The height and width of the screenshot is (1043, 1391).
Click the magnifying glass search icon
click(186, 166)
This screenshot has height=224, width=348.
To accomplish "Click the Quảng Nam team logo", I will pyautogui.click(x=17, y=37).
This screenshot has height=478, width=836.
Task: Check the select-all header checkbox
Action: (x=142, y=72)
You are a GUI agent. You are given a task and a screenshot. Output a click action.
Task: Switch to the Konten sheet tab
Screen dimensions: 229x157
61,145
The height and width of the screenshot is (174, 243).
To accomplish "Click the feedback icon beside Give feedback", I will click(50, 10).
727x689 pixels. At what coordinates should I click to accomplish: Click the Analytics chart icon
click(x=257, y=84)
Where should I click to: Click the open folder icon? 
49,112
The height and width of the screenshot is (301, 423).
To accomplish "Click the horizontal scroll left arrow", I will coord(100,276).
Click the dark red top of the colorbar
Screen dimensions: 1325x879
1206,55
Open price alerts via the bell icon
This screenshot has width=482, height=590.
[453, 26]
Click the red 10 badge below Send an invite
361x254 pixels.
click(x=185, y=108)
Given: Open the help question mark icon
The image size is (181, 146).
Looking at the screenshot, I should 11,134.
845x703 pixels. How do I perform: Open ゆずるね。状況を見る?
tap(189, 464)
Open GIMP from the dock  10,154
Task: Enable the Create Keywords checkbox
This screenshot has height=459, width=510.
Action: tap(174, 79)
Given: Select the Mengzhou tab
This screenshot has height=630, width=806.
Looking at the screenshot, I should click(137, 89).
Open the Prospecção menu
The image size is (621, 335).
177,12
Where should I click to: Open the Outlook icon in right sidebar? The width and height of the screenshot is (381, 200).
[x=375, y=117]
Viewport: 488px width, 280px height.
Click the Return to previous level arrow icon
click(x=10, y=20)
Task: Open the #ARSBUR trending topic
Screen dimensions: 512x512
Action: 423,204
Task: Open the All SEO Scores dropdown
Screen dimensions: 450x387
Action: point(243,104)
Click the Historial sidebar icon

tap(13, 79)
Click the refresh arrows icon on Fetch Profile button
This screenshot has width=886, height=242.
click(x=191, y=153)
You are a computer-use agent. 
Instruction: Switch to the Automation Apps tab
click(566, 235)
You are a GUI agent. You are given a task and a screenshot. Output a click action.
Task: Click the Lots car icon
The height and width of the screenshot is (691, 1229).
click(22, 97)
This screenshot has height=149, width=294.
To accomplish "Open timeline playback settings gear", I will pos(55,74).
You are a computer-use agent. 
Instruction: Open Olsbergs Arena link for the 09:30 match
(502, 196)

**TASK**: Output the data as a numbered list, from its first line through the line containing "I will coord(100,276).", both included. Omit blank lines.

**WORKED SOLUTION**:
1. The height and width of the screenshot is (1043, 1391).
2. Click the magnifying glass search icon
3. click(186, 166)
4. This screenshot has height=224, width=348.
5. To accomplish "Click the Quảng Nam team logo", I will pyautogui.click(x=17, y=37).
6. This screenshot has height=478, width=836.
7. Task: Check the select-all header checkbox
8. Action: (x=142, y=72)
9. You are a GUI agent. You are given a task and a screenshot. Output a click action.
10. Task: Switch to the Konten sheet tab
11. Screen dimensions: 229x157
12. 61,145
13. The height and width of the screenshot is (174, 243).
14. To accomplish "Click the feedback icon beside Give feedback", I will click(50, 10).
15. 727x689 pixels. At what coordinates should I click to accomplish: Click the Analytics chart icon
16. click(x=257, y=84)
17. Where should I click to: Click the open folder icon? 
18. 49,112
19. The height and width of the screenshot is (301, 423).
20. To accomplish "Click the horizontal scroll left arrow", I will coord(100,276).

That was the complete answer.